The new JAMA Study: For those of you who would like to see more data than a study of one, I recommend that you take a look at a new study published in the Journal of the American Medical Association, which demonstrated the same principles found in Dr. Haub’s little experiment. These authors showed again that it is the total calories that matter when it comes to weight gain and weight loss, not the types of calories you eat. To quote the Wall Street Journal: “The findings suggest that it matters little whether a diet is high or low in fat, carbohydrates or protein, it’s calories that build body fat.”
Nutrition vs. Weight Loss: One can certainly argue that it is more nutritionally sound to eat a low-calorie, balanced diet – such as a Weight Watcher’s Diet – than it is to eat a Twinkie Diet or an Atkins’ Diet. I am not advocating that you try to lose weight by going on a Twinkie Diet. However, if we are talking about losing body fat, the important lesson from both of these studies is that you should not be seduced by the idea that some specific combination of foods, or avoiding one food group of food, will cause you to lose body fat. Any low-calorie diet will cause you to lose weight.

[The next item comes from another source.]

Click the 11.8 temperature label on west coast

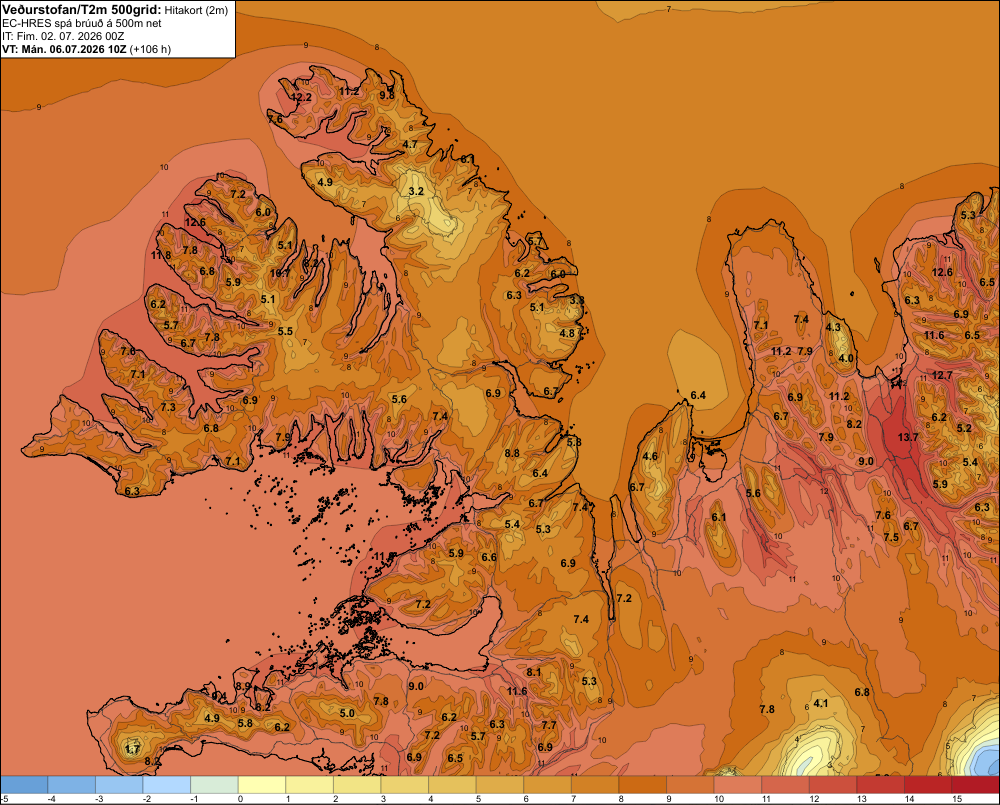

Keeping it Simple: If you want to lose body fat, here are my recommendations:
- Accept Being a Little Hungry.
To lose weight, you have to limit your calories. You have to eat fewer calories than you burn. The cold hard truth is that to lose weight, you have to be a little bit hungry all the time. Sorry, but this is why losing weight is so hard. If you are not hungry, you are not in a negative calorie balance. If you are looking for a diet that allows you to lose weight without being uncomfortable, you are wasting your time. This is because your body uses hunger as a warning signal when you are not eating enough to maintain your weight. Hunger was once a protective mechanism that allowed us to survive when food was less plentiful. It warned us when our reserve tank of calories was getting low. In our current culture-of-plenty, where food is always available in large quantities, our hunger mechanism has become a liability. To lose weight, you have to ignore that internal signal of hunger. - Move, move, move.
Second, you should do lots of exercise to aid in creating a negative calorie balance, even if it is just lots of walking. Even conservative governmental health organizations recommend that adults accumulate 90 minutes of aerobic activity every day if they want to lose weight. For fitness, they recommend 30 minutes per day, but for weight loss you need to triple that amount. Wow! Why so much? If you were to walk 90 minutes per day, you would burn about 500 calories. If you did this 7 days per week, you would create a weekly calorie deficit of 3500 calories, which is the amount of energy contained within one pound of fat!
If you want help with a healthy, low calorie diet, feel free to talk with me about seeing our registered dietician, Pam. Pam will make recommendations that are a little healthier than the Twinkie Diet, but she will still put you on a low-calorie diet. If you keep it simple and honest, you can lose body fat.